Dataset content
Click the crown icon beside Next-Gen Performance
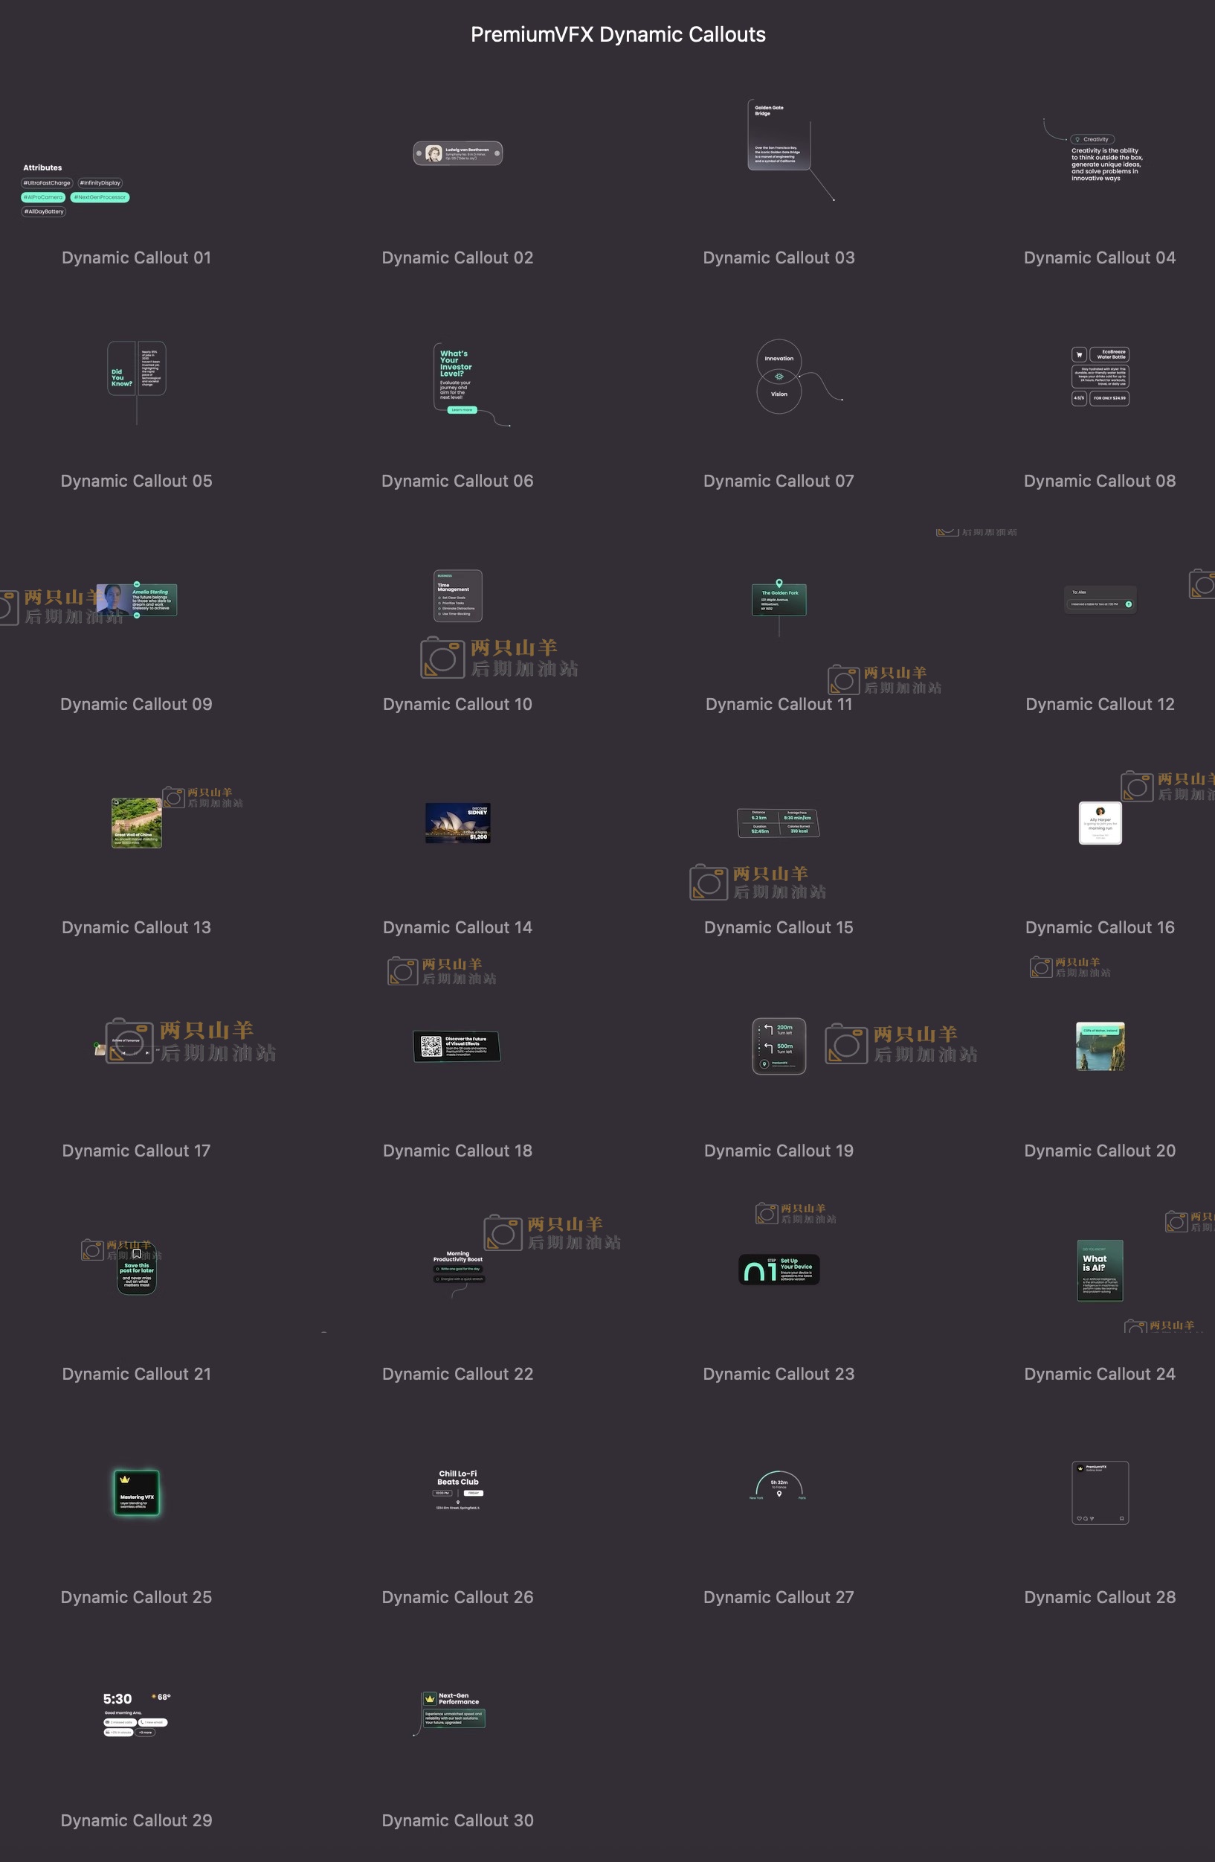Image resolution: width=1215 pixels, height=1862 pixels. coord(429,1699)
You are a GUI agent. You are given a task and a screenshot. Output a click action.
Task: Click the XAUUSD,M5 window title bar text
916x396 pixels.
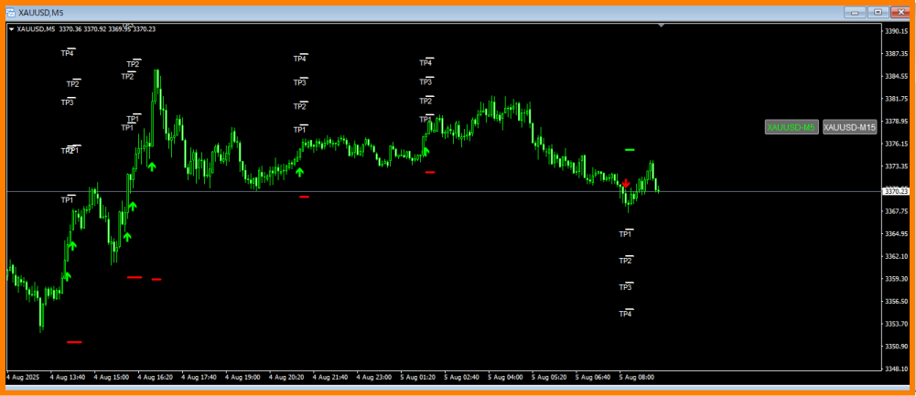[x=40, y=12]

---

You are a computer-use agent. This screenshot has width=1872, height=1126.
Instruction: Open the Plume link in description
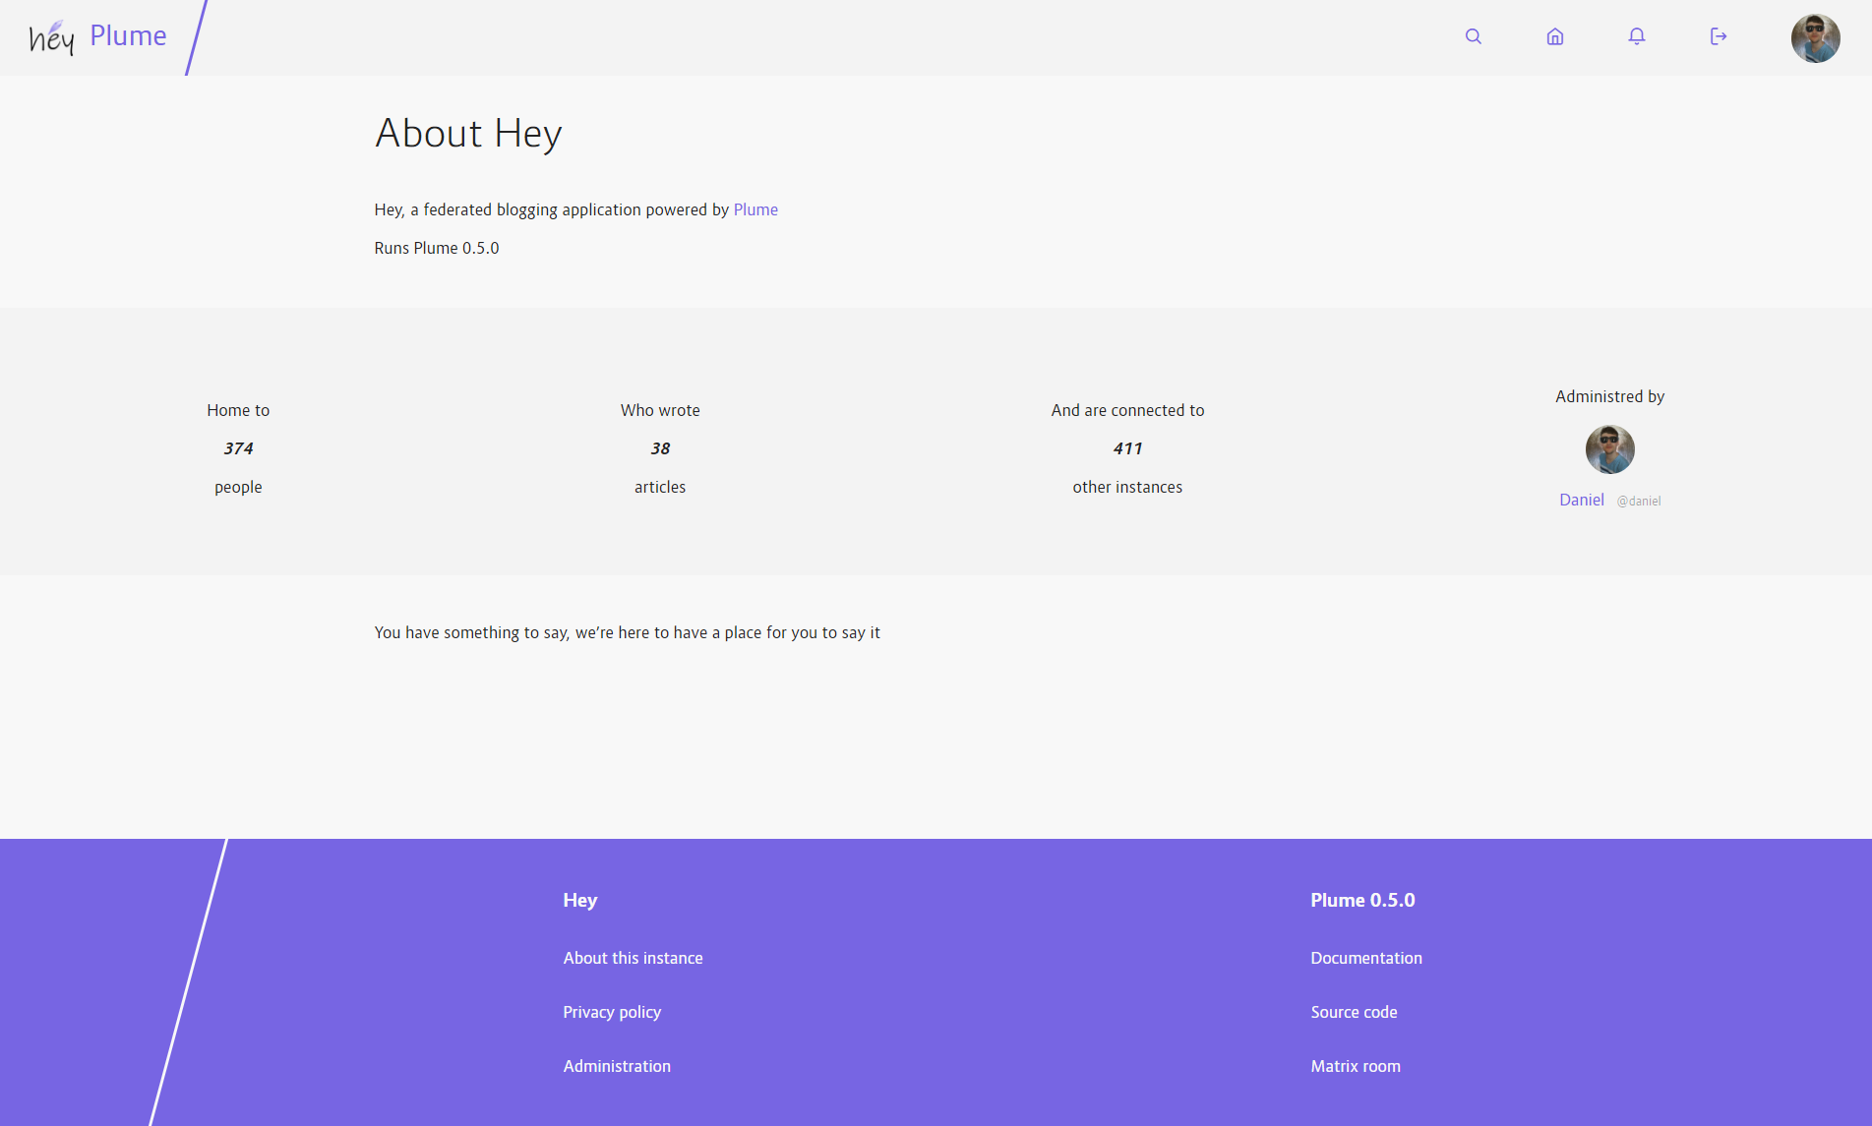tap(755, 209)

...

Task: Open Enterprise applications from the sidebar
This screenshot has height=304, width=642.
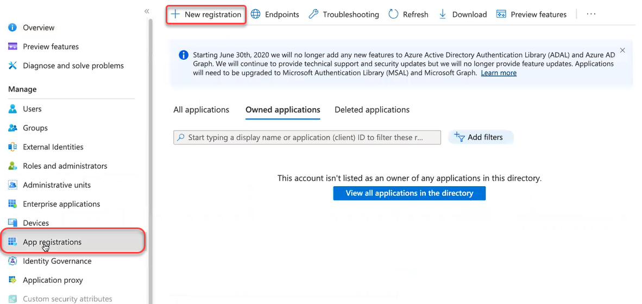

Exercise directions
Within the material above, show every line that includes "This".

Reply to the exercise
You are a computer-use agent. This screenshot has width=1872, height=1126.
This screenshot has height=304, width=642.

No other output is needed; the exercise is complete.